The manuscripts by Gonzalez and others (2010a) as well as by Gonzalez and others (2010b) are an anatomical and cytological approach to cell integrity quantification. Neutral red, a dye commonly used to evaluate cell viability and integrity of plant vacuoles was used. Image analysis was used as a quantification methodology. In the 2nd manuscript, texture analysis of raw and processed samples was carried out and the different texture parameters studied were correlated to cell membrane integrity.
In the manuscript by Gonzalez and others (2010c)1H-NMR was used as a quantification method to study cell integrity after HP and thermal processing. 1H-NMR relaxometry was used as a tool to determine the changes in the different proton environments within the raw and processed tissue and obtain information on cell compartmentalization.
The 4th manuscript presents a biochemical approach by Gonzalez and others (2010d) and the products of enzymatic reactions, which are formed after loss of cell of compartmentalization, were monitored as indicators of cell rupture. The leakage of electrolytes into solution, frequently used to evaluate membrane damage, was compared. An integration of all methods was used to determine changes in membrane permeability and integrity. There was strong agreement between methods in the determination of the ranges of HP and temperature that induce changes at the plasmalemma and tonoplast level.
The 5th and 6th manuscripts in this series evaluate another method of minimal processing, PEFs, using the same model onion tissue, and many of the same methods of quantifying effects on membrane integrity. The manuscript by Asavasanti and others (2010) measures the electrical properties, ion leakage rate, texture and amount of enzymatically formed pyruvate before and after PEF treatment for a range of applied field strengths and number of pulses. The last manuscript, by Ersus and others (2010), uses 1H-NMR and ion leakage to evaluate the effects of electric field strength, pulse width, total pulse duration, and frequency on the integrity of onion tissues.

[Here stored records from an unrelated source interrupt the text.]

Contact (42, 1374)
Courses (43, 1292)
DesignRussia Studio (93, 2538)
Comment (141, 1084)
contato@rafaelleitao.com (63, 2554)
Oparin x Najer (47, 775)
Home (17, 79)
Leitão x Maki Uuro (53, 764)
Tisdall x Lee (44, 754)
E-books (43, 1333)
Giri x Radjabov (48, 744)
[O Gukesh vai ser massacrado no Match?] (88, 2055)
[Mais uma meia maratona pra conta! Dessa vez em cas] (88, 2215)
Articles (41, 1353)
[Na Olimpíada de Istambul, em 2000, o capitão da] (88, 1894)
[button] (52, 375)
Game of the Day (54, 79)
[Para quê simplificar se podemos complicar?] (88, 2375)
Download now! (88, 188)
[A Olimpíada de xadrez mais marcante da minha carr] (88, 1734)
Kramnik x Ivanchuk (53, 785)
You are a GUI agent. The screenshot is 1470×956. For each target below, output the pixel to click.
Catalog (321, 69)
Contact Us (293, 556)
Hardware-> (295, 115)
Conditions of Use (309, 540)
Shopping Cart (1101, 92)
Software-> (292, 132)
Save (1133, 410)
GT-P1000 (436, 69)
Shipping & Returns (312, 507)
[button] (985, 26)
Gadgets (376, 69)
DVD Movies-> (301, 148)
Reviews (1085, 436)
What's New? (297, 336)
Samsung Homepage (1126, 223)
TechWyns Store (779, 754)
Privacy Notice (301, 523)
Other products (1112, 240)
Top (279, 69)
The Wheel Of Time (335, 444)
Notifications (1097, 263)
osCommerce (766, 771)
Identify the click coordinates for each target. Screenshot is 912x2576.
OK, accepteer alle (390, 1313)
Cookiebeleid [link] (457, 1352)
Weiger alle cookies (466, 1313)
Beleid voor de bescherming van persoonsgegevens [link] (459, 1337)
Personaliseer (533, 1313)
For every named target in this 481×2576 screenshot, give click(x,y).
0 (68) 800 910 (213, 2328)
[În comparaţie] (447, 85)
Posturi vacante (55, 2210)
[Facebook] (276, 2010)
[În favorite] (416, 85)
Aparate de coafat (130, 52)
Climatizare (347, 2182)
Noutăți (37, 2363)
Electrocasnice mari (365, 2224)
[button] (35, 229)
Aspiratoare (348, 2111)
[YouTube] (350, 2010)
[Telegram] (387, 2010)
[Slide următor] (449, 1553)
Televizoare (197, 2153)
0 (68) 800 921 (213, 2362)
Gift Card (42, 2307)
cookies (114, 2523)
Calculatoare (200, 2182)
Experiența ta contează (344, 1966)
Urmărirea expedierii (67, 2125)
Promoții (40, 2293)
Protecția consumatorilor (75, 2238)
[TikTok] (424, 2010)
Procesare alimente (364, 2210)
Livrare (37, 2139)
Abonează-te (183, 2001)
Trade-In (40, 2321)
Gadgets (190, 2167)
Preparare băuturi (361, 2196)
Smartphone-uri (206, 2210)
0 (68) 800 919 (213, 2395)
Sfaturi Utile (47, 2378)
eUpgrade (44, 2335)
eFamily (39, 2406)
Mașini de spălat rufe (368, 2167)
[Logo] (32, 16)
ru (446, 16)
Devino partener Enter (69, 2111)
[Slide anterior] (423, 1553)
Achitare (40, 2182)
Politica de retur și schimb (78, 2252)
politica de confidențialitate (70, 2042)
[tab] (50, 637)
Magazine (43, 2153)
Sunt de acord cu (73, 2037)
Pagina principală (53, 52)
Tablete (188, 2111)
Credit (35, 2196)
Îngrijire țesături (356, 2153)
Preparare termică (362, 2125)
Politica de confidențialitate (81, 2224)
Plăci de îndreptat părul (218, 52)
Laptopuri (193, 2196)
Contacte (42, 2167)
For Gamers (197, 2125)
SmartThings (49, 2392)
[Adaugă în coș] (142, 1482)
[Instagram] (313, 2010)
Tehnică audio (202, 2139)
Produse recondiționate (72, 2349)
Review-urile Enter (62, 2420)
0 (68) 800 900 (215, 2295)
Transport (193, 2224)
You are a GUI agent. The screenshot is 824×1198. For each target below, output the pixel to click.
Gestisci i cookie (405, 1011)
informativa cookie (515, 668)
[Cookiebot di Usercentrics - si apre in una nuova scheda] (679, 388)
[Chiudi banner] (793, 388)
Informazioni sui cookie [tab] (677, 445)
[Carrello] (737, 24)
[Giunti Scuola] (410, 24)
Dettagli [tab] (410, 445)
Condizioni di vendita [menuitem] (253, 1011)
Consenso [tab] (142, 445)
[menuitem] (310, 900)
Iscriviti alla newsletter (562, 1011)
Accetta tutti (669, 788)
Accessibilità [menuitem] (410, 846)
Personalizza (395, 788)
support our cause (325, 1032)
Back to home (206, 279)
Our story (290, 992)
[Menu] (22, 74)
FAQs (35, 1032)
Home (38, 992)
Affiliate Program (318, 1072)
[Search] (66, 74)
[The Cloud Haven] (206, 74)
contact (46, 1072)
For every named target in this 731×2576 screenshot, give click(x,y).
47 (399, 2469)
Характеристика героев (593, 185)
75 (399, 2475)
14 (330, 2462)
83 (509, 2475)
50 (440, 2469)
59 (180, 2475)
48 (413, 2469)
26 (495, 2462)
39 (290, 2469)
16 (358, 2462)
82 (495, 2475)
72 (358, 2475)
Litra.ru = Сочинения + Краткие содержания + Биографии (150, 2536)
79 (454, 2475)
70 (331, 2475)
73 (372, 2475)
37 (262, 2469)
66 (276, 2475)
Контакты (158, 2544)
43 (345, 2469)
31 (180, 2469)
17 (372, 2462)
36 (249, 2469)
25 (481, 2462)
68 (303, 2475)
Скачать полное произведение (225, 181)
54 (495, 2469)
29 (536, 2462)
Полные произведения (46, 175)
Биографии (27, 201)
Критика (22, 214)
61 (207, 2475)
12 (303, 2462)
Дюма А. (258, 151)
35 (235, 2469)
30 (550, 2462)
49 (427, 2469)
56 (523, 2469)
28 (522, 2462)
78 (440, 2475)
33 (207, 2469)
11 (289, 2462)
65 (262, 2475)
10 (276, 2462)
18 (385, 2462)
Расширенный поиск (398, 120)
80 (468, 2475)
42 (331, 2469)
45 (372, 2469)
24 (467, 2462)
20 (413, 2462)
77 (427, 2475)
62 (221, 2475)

The quantification of changes that plant tissues undergo at the macroscopic, microscopic, and molecular level as a result of food processing will allow for a better comprehension of how tissue structure impacts the texture, color, flavor, and nutrient content of fruit and vegetable products. This review emphasizes the effects of HP and electric field processing, 2 of the most prominent new technologies being quickly adopted by the food industry, and their impact on biological tissues as compared to thermal processes. Plant cell membranes are one of the 1st targets of plant stress, where small increases in the level of physical stress applied, may make the difference between reversible and irreversible membrane changes. Many food processes are above these threshold limits and impact membrane integrity, causing detrimental loss of texture attributes and affecting their “fresh-like” quality. Some methods that will allow for cell membrane integrity quantification in plant tissues were discussed and were evaluated in the accompanying manuscripts, where the effects of HP, pulse electric filed, and thermal processing on cell membrane integrity at the tonoplast and plasmalemma level were determined.